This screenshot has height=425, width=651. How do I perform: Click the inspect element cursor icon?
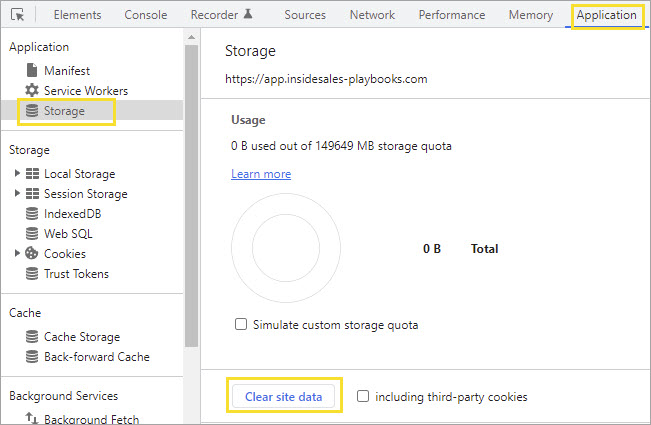point(17,15)
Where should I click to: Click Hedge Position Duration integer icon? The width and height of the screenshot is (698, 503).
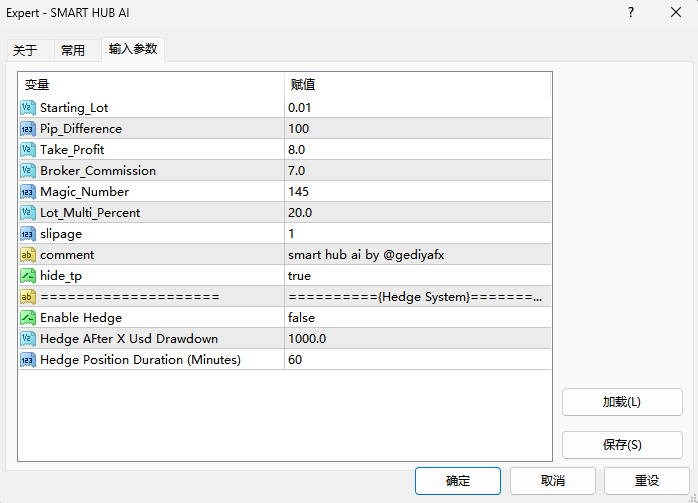pos(28,360)
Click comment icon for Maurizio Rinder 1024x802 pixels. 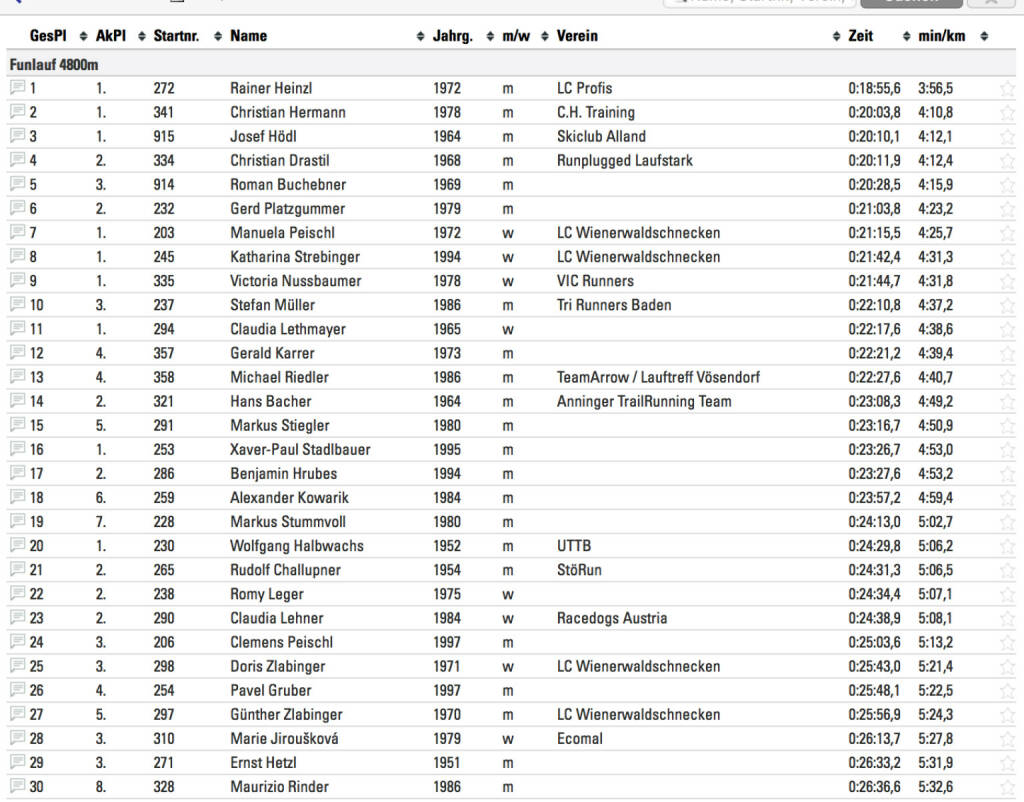click(17, 786)
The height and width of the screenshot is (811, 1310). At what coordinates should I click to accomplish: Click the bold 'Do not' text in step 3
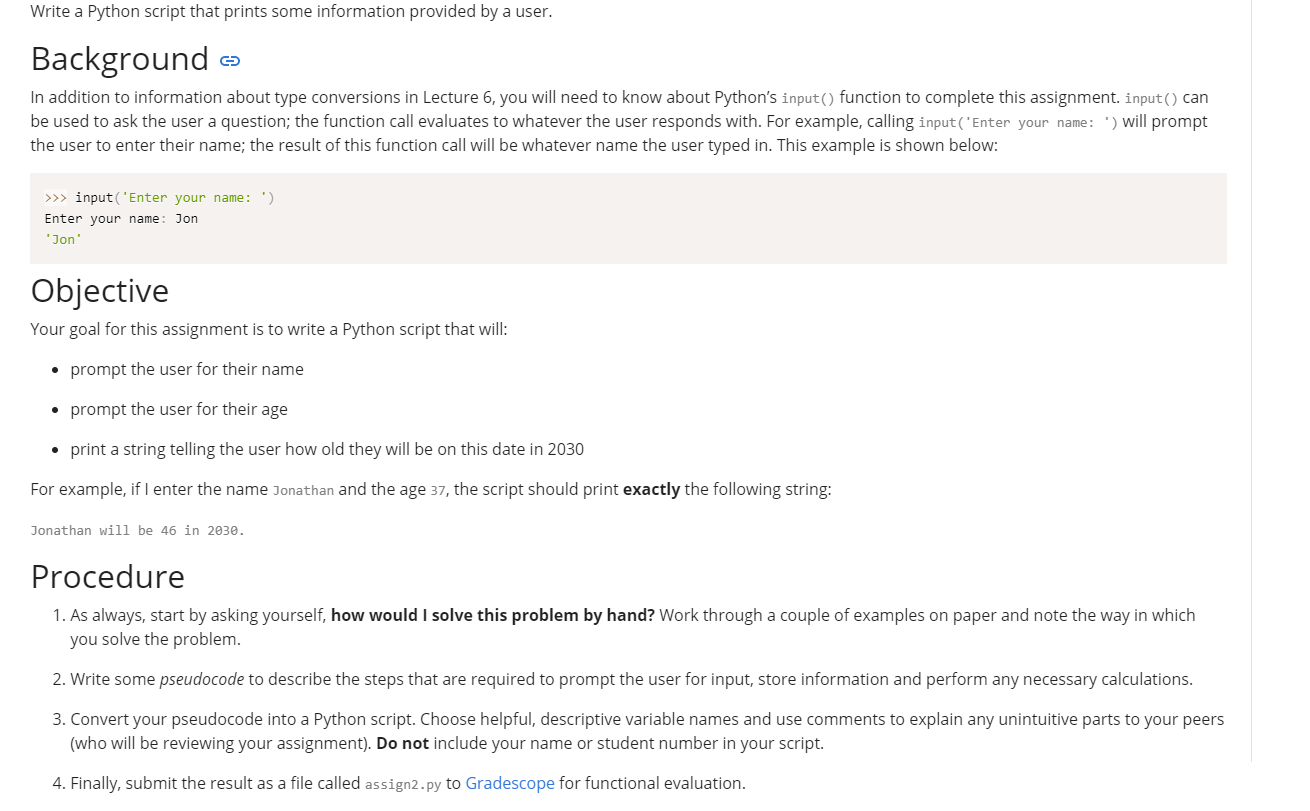pyautogui.click(x=402, y=743)
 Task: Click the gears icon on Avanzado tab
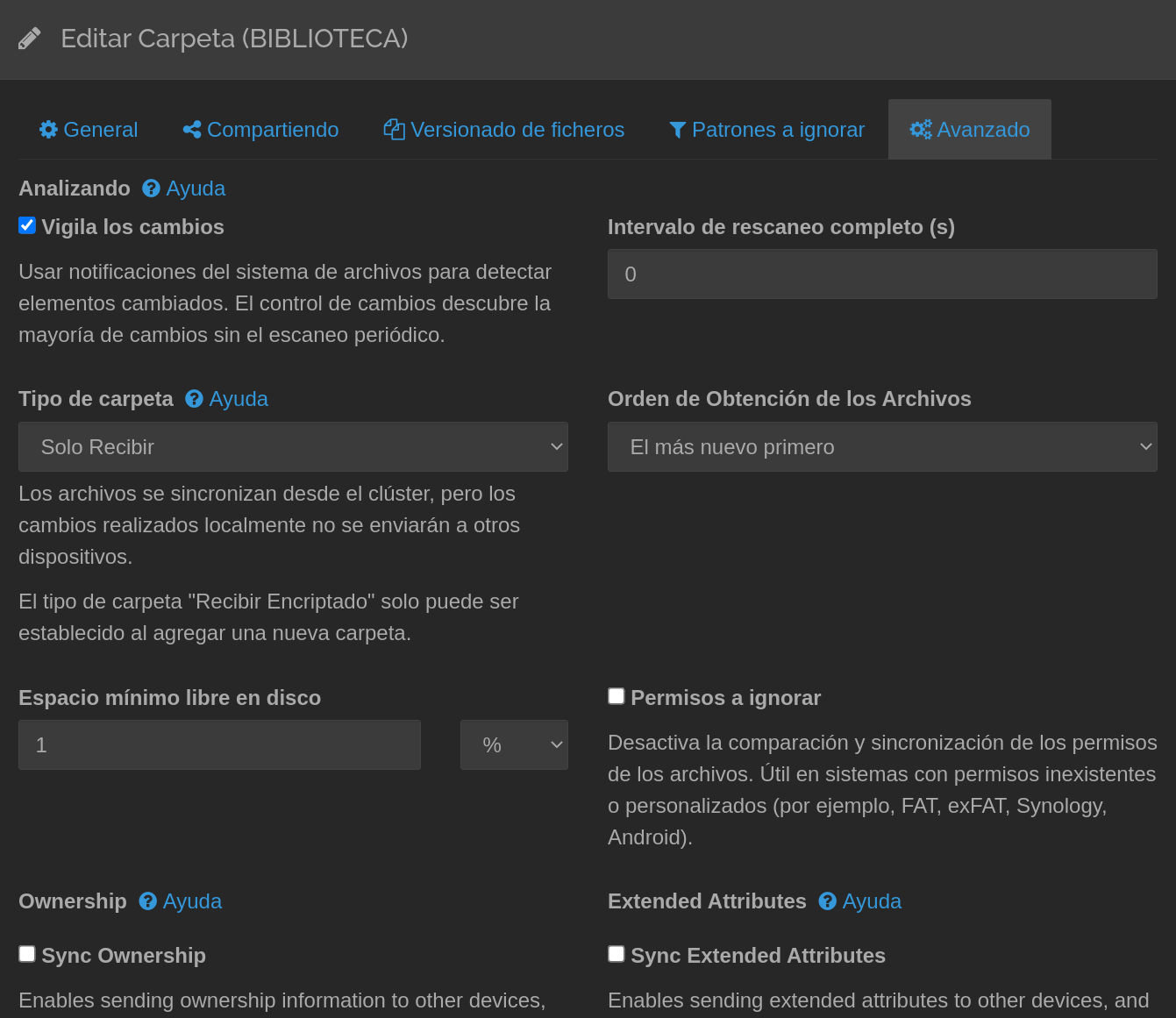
____________
→ What you are asked to do
Extract the lines beginning with the one that contains "The height and" and ending with the last line of the listing. Keep them exact and drop the pictures.

→ Response to this exercise
The height and width of the screenshot is (811, 1310). At what coordinates should I click to accomplish: Click the bold 'Do not' text in step 3
pyautogui.click(x=402, y=743)
 Task: Click the gears icon on Avanzado tab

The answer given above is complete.